Regular Article - Theoretical Physics
Representation of s-process abundances for comparison to data from bulk meteorites
Konkoly Observatory, Research Centre for Astronomy and Earth Sciences, Eötvös Loránd Research Network (ELKH), Konkoly Thege M. út 15-17, 1121, Budapest, Hungary
2 CSFK, MTA Centre of Excellence, Konkoly Thege Miklós út 15-17, 1121, Budapest, Hungary
3 Institute of Physics, ELTE Eötvös Loránd University, Pázmány Péter sétány 1/A, 1117, Budapest, Hungary
4 School of Physics and Astronomy, Monash University, 3800, Clayton, VIC, Australia
5 Institute for Geochemistry and Petrology, ETH Zürich, Zurich, Switzerland
6 E. A. Milne Centre for Astrophysics, University of Hull, Cottingham Road, HU6 7RX, Kingston upon Hull, UK
7 Centre for Star and Planet Formation (StarPlan), Globe Institute, Faculty of Health and Medical Sciences, University of Copenhagen, Øster Voldgade 5-7, 1350, Copenhagen K, Denmark
Accepted: 28 February 2023
Published online: 21 March 2023
Analysis of bulk meteorite compositions has revealed small isotopic variations due to the presence of material (e.g., stardust) that preserved the signature of nuclear reactions occurring in specific stellar sites. The interpretation of such anomalies provides evidence for the environment of the birth of the Sun, its accretion process, the evolution of the solar proto-planetary disk, and the formation of the planets.
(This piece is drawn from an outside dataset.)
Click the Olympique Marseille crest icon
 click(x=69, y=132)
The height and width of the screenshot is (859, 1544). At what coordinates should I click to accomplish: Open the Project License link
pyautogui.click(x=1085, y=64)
A crucial element of such interpretation is the comparison of the observed anomalies to predictions from models of stellar nucleosynthesis. To date, however, this comparison has been limited to a handful of model predictions. This is mostly because the calculated stellar abundances need to be transformed into a specific representation, which nuclear astrophysicists and stellar nucleosynthesis researchers are not familiar with. Here, we show in detail that this representation is needed to account for mass fractionation effects in meteorite data that can be generated both in nature and during instrumental analysis. We explain the required internal normalisation to a selected isotopic ratio, describe the motivations behind such representation more widely, and provide the tools to perform the calculations. Then, we present some examples considering two elements produced by the slow neutron-capture (s) process: Sr and Mo. We show which specific representations for the Sr isotopic composition calculated by s-process models better disentangle the nucleosynthetic signatures from stars of different metallicity. For Mo, the comparison between data and models is improved due to a recent re-analysis of the Mo neutron-capture cross section.